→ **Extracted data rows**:

______________________________

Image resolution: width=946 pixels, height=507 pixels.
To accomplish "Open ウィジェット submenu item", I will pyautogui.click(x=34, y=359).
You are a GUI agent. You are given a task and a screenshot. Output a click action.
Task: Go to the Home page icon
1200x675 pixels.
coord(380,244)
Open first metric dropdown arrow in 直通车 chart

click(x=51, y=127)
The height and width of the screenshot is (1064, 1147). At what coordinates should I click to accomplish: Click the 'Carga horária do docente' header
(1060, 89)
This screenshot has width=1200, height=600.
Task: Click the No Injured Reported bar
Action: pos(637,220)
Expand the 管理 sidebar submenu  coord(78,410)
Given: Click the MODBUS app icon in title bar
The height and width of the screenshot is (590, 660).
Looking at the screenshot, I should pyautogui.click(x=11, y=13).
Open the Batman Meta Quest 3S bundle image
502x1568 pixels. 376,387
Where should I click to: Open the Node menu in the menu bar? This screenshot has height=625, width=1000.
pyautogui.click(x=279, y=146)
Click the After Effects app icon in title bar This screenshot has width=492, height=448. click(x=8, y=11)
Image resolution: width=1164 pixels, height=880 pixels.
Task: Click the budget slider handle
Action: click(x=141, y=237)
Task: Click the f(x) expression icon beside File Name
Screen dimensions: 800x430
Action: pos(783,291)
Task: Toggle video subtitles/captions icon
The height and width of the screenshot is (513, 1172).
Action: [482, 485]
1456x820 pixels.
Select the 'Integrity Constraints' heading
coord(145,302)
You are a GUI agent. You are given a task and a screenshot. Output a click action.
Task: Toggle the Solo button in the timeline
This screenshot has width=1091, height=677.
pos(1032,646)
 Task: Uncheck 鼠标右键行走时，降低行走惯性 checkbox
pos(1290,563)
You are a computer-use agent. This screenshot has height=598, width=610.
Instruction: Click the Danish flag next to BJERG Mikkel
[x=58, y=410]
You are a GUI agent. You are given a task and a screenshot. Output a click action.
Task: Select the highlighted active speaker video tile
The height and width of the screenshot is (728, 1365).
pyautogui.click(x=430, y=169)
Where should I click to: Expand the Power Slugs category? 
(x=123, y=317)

______________________________

→ **WHAT YOU HAVE TO DO**:
Copy the rows above word for word, starting at the first row and stopping after the line that contains "will pyautogui.click(x=34, y=359).".

→ **EXERCISE RESULT**:
Image resolution: width=946 pixels, height=507 pixels.
To accomplish "Open ウィジェット submenu item", I will pyautogui.click(x=34, y=359).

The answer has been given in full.